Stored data
---*---

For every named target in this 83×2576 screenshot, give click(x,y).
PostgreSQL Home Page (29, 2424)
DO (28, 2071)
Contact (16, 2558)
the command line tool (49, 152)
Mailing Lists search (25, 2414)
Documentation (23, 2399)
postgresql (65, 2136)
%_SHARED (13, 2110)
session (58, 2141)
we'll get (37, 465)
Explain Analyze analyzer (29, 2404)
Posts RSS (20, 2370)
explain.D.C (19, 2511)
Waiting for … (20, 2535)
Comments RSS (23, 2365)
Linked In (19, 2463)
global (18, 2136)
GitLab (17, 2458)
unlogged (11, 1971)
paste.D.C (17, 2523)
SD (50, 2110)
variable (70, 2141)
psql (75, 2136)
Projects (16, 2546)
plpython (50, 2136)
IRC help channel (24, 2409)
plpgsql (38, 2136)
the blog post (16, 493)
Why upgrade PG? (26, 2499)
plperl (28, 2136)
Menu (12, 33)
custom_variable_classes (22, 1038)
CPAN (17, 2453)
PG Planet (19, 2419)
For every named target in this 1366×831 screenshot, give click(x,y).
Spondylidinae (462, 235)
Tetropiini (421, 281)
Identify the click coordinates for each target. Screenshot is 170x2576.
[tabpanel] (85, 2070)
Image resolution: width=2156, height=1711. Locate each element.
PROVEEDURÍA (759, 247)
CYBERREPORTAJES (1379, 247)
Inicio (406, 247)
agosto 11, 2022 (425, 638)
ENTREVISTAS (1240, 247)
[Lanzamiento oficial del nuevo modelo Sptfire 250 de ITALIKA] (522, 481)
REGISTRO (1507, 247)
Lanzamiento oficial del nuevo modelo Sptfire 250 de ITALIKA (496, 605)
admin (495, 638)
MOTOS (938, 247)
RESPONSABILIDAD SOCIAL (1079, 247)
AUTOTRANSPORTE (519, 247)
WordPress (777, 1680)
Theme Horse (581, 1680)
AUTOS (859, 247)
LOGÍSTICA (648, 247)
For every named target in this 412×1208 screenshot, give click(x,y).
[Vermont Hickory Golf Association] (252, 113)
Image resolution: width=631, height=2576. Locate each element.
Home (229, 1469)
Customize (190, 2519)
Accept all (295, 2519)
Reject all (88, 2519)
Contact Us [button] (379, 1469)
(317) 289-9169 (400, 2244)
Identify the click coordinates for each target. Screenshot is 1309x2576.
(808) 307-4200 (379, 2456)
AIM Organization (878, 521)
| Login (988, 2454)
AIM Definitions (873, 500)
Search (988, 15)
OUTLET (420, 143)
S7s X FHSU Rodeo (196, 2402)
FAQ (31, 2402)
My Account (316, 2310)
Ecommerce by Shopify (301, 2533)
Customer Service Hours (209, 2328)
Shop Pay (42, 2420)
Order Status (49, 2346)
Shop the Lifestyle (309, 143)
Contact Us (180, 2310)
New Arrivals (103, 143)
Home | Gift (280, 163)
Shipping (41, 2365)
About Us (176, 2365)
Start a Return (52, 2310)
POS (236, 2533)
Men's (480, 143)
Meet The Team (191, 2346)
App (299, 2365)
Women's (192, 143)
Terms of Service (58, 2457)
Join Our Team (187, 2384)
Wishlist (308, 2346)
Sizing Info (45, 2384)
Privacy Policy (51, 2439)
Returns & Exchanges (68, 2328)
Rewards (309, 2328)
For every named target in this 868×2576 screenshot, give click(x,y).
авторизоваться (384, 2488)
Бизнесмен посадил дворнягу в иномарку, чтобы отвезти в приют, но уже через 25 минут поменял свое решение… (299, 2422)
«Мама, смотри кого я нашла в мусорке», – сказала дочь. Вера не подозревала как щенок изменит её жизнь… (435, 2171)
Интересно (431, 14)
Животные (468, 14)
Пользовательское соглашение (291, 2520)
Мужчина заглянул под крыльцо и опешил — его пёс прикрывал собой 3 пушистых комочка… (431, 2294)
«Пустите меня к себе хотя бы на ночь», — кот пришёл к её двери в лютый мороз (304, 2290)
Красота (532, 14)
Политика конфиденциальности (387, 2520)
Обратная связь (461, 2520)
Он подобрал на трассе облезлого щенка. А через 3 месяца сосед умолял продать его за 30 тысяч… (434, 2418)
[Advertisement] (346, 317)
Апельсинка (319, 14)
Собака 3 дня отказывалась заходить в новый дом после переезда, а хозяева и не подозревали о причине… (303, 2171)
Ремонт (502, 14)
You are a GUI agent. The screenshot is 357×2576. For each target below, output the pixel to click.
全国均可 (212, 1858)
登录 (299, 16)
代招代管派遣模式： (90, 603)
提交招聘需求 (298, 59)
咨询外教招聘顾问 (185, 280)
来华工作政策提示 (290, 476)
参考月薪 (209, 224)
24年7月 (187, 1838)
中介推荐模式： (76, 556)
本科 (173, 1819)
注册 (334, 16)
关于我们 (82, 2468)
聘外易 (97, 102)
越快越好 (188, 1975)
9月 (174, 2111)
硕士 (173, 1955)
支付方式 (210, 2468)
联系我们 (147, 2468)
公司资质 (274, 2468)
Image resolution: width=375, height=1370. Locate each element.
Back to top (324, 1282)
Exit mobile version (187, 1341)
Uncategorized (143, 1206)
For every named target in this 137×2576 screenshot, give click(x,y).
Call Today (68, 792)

---*---

TASK TO COMPLETE :: All of the entries need to be given again, word for word.

SOLUTION TO THIS PROBLEM ::
For every named target in this 83×2576 screenshot, give click(x,y).
PostgreSQL Home Page (29, 2424)
DO (28, 2071)
Contact (16, 2558)
the command line tool (49, 152)
Mailing Lists search (25, 2414)
Documentation (23, 2399)
postgresql (65, 2136)
%_SHARED (13, 2110)
session (58, 2141)
we'll get (37, 465)
Explain Analyze analyzer (29, 2404)
Posts RSS (20, 2370)
explain.D.C (19, 2511)
Waiting for … (20, 2535)
Comments RSS (23, 2365)
Linked In (19, 2463)
global (18, 2136)
GitLab (17, 2458)
unlogged (11, 1971)
paste.D.C (17, 2523)
SD (50, 2110)
variable (70, 2141)
psql (75, 2136)
Projects (16, 2546)
plpython (50, 2136)
IRC help channel (24, 2409)
plpgsql (38, 2136)
the blog post (16, 493)
Why upgrade PG? (26, 2499)
plperl (28, 2136)
Menu (12, 33)
custom_variable_classes (22, 1038)
CPAN (17, 2453)
PG Planet (19, 2419)
For every named target in this 1366×831 screenshot, give click(x,y).
Spondylidinae (462, 235)
Tetropiini (421, 281)
Identify the click coordinates for each target. Screenshot is 170x2576.
[tabpanel] (85, 2070)
Image resolution: width=2156, height=1711. Locate each element.
PROVEEDURÍA (759, 247)
CYBERREPORTAJES (1379, 247)
Inicio (406, 247)
agosto 11, 2022 (425, 638)
ENTREVISTAS (1240, 247)
[Lanzamiento oficial del nuevo modelo Sptfire 250 de ITALIKA] (522, 481)
REGISTRO (1507, 247)
Lanzamiento oficial del nuevo modelo Sptfire 250 de ITALIKA (496, 605)
admin (495, 638)
MOTOS (938, 247)
RESPONSABILIDAD SOCIAL (1079, 247)
AUTOTRANSPORTE (519, 247)
WordPress (777, 1680)
Theme Horse (581, 1680)
AUTOS (859, 247)
LOGÍSTICA (648, 247)
For every named target in this 412×1208 screenshot, give click(x,y).
[Vermont Hickory Golf Association] (252, 113)
Image resolution: width=631, height=2576. Locate each element.
Home (229, 1469)
Customize (190, 2519)
Accept all (295, 2519)
Reject all (88, 2519)
Contact Us [button] (379, 1469)
(317) 289-9169 (400, 2244)
Identify the click coordinates for each target. Screenshot is 1309x2576.
(808) 307-4200 (379, 2456)
AIM Organization (878, 521)
| Login (988, 2454)
AIM Definitions (873, 500)
Search (988, 15)
OUTLET (420, 143)
S7s X FHSU Rodeo (196, 2402)
FAQ (31, 2402)
My Account (316, 2310)
Ecommerce by Shopify (301, 2533)
Customer Service Hours (209, 2328)
Shop Pay (42, 2420)
Order Status (49, 2346)
Shop the Lifestyle (309, 143)
Contact Us (180, 2310)
New Arrivals (103, 143)
Home | Gift (280, 163)
Shipping (41, 2365)
About Us (176, 2365)
Start a Return (52, 2310)
POS (236, 2533)
Men's (480, 143)
Meet The Team (191, 2346)
App (299, 2365)
Women's (192, 143)
Terms of Service (58, 2457)
Join Our Team (187, 2384)
Wishlist (308, 2346)
Sizing Info (45, 2384)
Privacy Policy (51, 2439)
Returns & Exchanges (68, 2328)
Rewards (309, 2328)
For every named target in this 868×2576 screenshot, give click(x,y).
авторизоваться (384, 2488)
Бизнесмен посадил дворнягу в иномарку, чтобы отвезти в приют, но уже через 25 минут поменял свое решение… (299, 2422)
«Мама, смотри кого я нашла в мусорке», – сказала дочь. Вера не подозревала как щенок изменит её жизнь… (435, 2171)
Интересно (431, 14)
Животные (468, 14)
Пользовательское соглашение (291, 2520)
Мужчина заглянул под крыльцо и опешил — его пёс прикрывал собой 3 пушистых комочка… (431, 2294)
«Пустите меня к себе хотя бы на ночь», — кот пришёл к её двери в лютый мороз (304, 2290)
Красота (532, 14)
Политика конфиденциальности (387, 2520)
Обратная связь (461, 2520)
Он подобрал на трассе облезлого щенка. А через 3 месяца сосед умолял продать его за 30 тысяч… (434, 2418)
[Advertisement] (346, 317)
Апельсинка (319, 14)
Собака 3 дня отказывалась заходить в новый дом после переезда, а хозяева и не подозревали о причине… (303, 2171)
Ремонт (502, 14)
You are a GUI agent. The screenshot is 357×2576. For each target below, output the pixel to click.
全国均可 (212, 1858)
登录 (299, 16)
代招代管派遣模式： (90, 603)
提交招聘需求 (298, 59)
咨询外教招聘顾问 (185, 280)
来华工作政策提示 (290, 476)
参考月薪 (209, 224)
24年7月 (187, 1838)
中介推荐模式： (76, 556)
本科 (173, 1819)
注册 (334, 16)
关于我们 (82, 2468)
聘外易 (97, 102)
越快越好 (188, 1975)
9月 (174, 2111)
硕士 (173, 1955)
支付方式 (210, 2468)
联系我们 (147, 2468)
公司资质 (274, 2468)
Image resolution: width=375, height=1370. Locate each element.
Back to top (324, 1282)
Exit mobile version (187, 1341)
Uncategorized (143, 1206)
For every named target in this 137×2576 screenshot, give click(x,y).
Call Today (68, 792)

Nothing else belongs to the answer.